Guizotia gehört zur Familie der Körbchenblüter / Asteraceae und ist deshalb ausser mit Sonnenblumen mit den meisten gängigen Ackerkulturen nicht vewandt. Dagegen hat sie einige Verwandte bei den Gemüsearten: alle Lactuca- und Zichoriensalate sowie Schwarzwurzel.

Im Ackerbau erfolgt die Saat nach Gerste oder Weizen bis Mitte August – spätere Saaten laufen Gefahr sich nicht mehr schnell genug entwickeln zu können.

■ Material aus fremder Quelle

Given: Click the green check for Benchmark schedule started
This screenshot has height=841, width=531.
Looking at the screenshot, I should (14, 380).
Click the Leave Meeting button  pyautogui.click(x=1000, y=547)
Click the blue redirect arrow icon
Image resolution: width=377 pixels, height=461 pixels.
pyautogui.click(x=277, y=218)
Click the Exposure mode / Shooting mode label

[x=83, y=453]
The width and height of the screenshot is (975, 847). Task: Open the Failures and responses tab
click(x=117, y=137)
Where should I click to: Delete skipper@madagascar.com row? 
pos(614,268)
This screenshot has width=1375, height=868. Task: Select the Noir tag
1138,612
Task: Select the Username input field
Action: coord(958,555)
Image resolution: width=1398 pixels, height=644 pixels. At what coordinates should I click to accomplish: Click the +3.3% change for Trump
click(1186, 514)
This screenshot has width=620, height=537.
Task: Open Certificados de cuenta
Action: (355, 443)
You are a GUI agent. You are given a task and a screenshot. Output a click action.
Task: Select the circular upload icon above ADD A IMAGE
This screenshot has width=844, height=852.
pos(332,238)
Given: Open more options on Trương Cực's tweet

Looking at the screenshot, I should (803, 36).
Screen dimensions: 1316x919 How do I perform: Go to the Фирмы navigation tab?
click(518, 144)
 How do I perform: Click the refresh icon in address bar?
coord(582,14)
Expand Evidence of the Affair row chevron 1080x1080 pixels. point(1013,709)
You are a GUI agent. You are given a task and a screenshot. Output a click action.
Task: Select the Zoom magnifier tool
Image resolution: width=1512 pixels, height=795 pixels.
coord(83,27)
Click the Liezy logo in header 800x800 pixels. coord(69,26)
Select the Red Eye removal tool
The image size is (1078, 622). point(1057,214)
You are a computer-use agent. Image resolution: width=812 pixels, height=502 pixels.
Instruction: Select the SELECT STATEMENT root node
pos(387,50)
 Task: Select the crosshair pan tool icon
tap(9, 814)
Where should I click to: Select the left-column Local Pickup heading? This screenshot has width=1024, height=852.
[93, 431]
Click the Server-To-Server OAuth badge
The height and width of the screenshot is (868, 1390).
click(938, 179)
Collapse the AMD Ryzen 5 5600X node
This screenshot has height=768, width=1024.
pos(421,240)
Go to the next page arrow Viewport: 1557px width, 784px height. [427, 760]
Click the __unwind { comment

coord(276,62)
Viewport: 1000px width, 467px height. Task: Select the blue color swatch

Die bodenbürtigen Pilze wie Sclerotinia und Rhizoctonia befallen Guizotia. Daher muss diese Gründüngung im Gemüsebau bei der Kulturplanung wie eine Salatkultur behandelt werden und der Anbau ist in stark salatlastigen Fruchtfolgen nicht zu empfehlen.

Anbautechnik

Das Ramtillkraut ist ein Dunkelkeimer. Die Samen werden bis Anfang/Mitte August ein bis zwei Zentimeter tief eingedrillt. Pro Hektare reichen zehn Kilogramm Saatgut, um einen dichten Bestand zu erhalten. Das Saatgut kostet nur 80 Franken pro Hektare. Das Saatbett darf nicht zu grob sein und kann in der Regel mit Federzahnegge, Rototiller oder Kreiselegge bereitet werden.
Das Ramtillkraut als Gründüngung genutzt, kann in unseren Breitegraden kaum reife Samen ausbilden. Kommt es trotzdem zur Samenbildung, muss die Versamung unbedingt durch Abschlegeln verhindert werden.